Refinement

The main difference between ALLiS and classical inductive systems relies on the explicit account of noise by using refinement. The training data is a portion of the Wall Street Journal corpus tagged with the Brill tagger. This tagger has an average error rate of 5%, and during the extraction of the data from the original corpus, errors of bracketing are also introduced (chunks are not explicitly bracketed in the original corpus, and a non trivial processing is required for extracting them). Besides, since some very frequent words are mainly correctly tagged (such as the, to), it means that some other words are tagged with an error rate largely greater than 5% (especially nouns and verbs). It is then sensible to consider that, for some rules, an accuracy greater than 0.80 or 0.90 is not reasonable. The second reason for introducing this mechanism of refinement is linked to a property of Natural Languages: they contain also many sub-regularities and (pocket of) exceptions [see][]Excep99. These two points (noise and exceptions) lead us not except finding general rules (rules with a high coverage) with an accuracy equal to 1.

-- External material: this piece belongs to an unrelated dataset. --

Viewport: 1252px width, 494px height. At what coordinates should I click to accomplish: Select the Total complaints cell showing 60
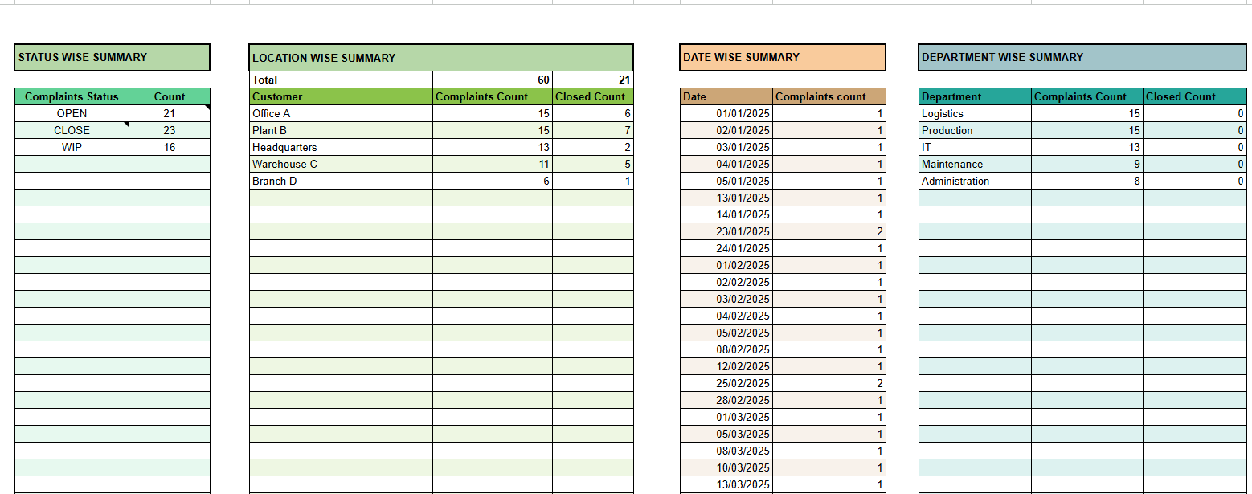tap(492, 80)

Often, systems only consider noiseless data and try to learn ``perfect'' rules (with an accuracy of 1). In order to deal with noise, some integrate mechanisms for stopping the expansion (see [Pazzani and Kibler(1992)]) or pruning mechanisms (for example, reduced error pruning in [Brunk and Pazzani(1991)]). As stopping mechanism, FOIL uses encoded-length heuristic indicating that the rule is becoming too complex. Another simple way is to set up a threshold lower than 1 as in [Soderland(1999)]. This is the same solution we have chosen to adopt. But what about the few percents wrongly categorized? Should we ignore them? The refinement process tries to learn these cases, considered as exceptions of the rule just learned. Let us take a simple example in order to illustrate this mechanism. Consider the rule:

<RULE NUM='1' ACC='0.98' FREQ='29027'>
<N C='NN'/>
</RULE>

Its accuracy is 0.98. Let the threshold $\theta$ be 0.8. The accuracy is high enough and the rule is learned but will maybe generate 2% of errors. In order to fix them, we just learn rules that correct them, relying on the fact that some kinds of errors are regular enough and can be explained. The initial rule is the rule itself and in order to learn exceptions, we just switch positive and negative examples, and apply the same algorithm (see line 6 of Algorithm 1). The goal is now to categorize elements matching the context described by the rule 1 which do not belong to NP. The positive examples of the rule 1 become then the negative examples of these exceptions. The positive examples are now composed of contexts where nodes with the feature C='NN' have not the feature S='I-NP'. There is a recursive call of the learning procedure with this inversion in the positive and negative data (Algorithm 1). The following rules are then learned:

<RULE EXCEP='1' NUM='3' ACC='1.00' FREQ='17'>
<N W='have' C='NN'/>
</RULE>

<RULE EXCEP='1' NUM='98' ACC='0.90' FREQ='9'>
<N C='IN' LEFT='1'/>
<N W='order' C='NN'/>
<N C='TO' RIGHT='1'/>
</RULE>

Such exceptions are called refinement rules. The feature EXCEP points to the rule (its identifier) to which it is an exception. Both exceptions are due to two different explanations. The first refinement rule illustrates well the interest of refinement for noisy data. In the training data, some occurrences of the word have are wrongly tagged as NN (singular noun) instead of verb (remember that this tagging is done automatically).

The second rule illustrates another kind of ``noise'', or more appropriately, illustrates a linguistic exception in the encoding schemata. It is specified in the guidelines of the Upenn Treebank, from where our data is extracted, that in the context in order to, the word order has to be tagged NN but does not belong to an NP. One can find other exceptions similar to this one in the guidelines (subject to for instance). These exceptions, which are not noise, since linguistically motivated, can be easily encapsulated thanks to refinement.

ALLiS can also learn exceptions of exceptions (and so on). This happens rarely when $\theta$ is high enough, but frequently in other cases. The next rule could be an exception to the rule 98, but it is not kept since its frequency is to small.

<RULE EXCEP='98' NUM='99' ACC='1.00' FREQ='1'>
<N W='of' C='IN' LEFT='1'/>
<N W='order' C='NN'/>
<N C='TO' RIGHT='1'/>
</RULE>

Each refinement rule is in fact a more specific rule describing a context in which the ``mother'' rule² (this referred by the feature EXCEP) is no longer validated.